*** Opening of Dataset entries ***
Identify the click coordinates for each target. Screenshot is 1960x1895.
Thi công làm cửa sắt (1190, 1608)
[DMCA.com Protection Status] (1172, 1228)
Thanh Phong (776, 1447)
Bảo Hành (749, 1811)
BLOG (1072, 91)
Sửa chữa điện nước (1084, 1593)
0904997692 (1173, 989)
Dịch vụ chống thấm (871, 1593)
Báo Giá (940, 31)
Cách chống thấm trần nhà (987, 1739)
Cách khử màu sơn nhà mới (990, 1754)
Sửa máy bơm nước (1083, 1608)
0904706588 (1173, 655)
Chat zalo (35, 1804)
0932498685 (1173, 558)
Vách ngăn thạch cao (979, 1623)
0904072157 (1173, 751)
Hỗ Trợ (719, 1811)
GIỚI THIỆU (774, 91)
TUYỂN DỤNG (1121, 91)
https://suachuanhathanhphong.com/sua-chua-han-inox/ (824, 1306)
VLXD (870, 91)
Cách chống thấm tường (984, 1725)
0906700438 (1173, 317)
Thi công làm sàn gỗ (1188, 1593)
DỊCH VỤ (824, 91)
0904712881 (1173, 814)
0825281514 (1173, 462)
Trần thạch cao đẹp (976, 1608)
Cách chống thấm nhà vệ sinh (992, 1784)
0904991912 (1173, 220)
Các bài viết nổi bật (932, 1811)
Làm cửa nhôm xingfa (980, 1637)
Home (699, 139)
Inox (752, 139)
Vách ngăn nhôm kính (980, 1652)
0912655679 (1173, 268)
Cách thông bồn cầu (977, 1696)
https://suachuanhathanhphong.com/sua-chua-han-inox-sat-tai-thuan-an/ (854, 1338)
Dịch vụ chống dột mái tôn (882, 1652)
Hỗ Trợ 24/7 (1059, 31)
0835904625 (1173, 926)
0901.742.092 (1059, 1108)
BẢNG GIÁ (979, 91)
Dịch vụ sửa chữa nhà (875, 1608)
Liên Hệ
*** Close of Dataset entries ***
### Goal of the exercise:
Give all the lines above again, exactly.

### Completed task:
Identify the click coordinates for each target. Screenshot is 1960x1895.
Thi công làm cửa sắt (1190, 1608)
[DMCA.com Protection Status] (1172, 1228)
Thanh Phong (776, 1447)
Bảo Hành (749, 1811)
BLOG (1072, 91)
Sửa chữa điện nước (1084, 1593)
0904997692 (1173, 989)
Dịch vụ chống thấm (871, 1593)
Báo Giá (940, 31)
Cách chống thấm trần nhà (987, 1739)
Cách khử màu sơn nhà mới (990, 1754)
Sửa máy bơm nước (1083, 1608)
0904706588 (1173, 655)
Chat zalo (35, 1804)
0932498685 (1173, 558)
Vách ngăn thạch cao (979, 1623)
0904072157 (1173, 751)
Hỗ Trợ (719, 1811)
GIỚI THIỆU (774, 91)
TUYỂN DỤNG (1121, 91)
https://suachuanhathanhphong.com/sua-chua-han-inox/ (824, 1306)
VLXD (870, 91)
Cách chống thấm tường (984, 1725)
0906700438 (1173, 317)
Thi công làm sàn gỗ (1188, 1593)
DỊCH VỤ (824, 91)
0904712881 (1173, 814)
0825281514 (1173, 462)
Trần thạch cao đẹp (976, 1608)
Cách chống thấm nhà vệ sinh (992, 1784)
0904991912 (1173, 220)
Các bài viết nổi bật (932, 1811)
Làm cửa nhôm xingfa (980, 1637)
Home (699, 139)
Inox (752, 139)
Vách ngăn nhôm kính (980, 1652)
0912655679 (1173, 268)
Cách thông bồn cầu (977, 1696)
https://suachuanhathanhphong.com/sua-chua-han-inox-sat-tai-thuan-an/ (854, 1338)
Dịch vụ chống dột mái tôn (882, 1652)
Hỗ Trợ 24/7 (1059, 31)
0835904625 (1173, 926)
0901.742.092 (1059, 1108)
BẢNG GIÁ (979, 91)
Dịch vụ sửa chữa nhà (875, 1608)
Liên Hệ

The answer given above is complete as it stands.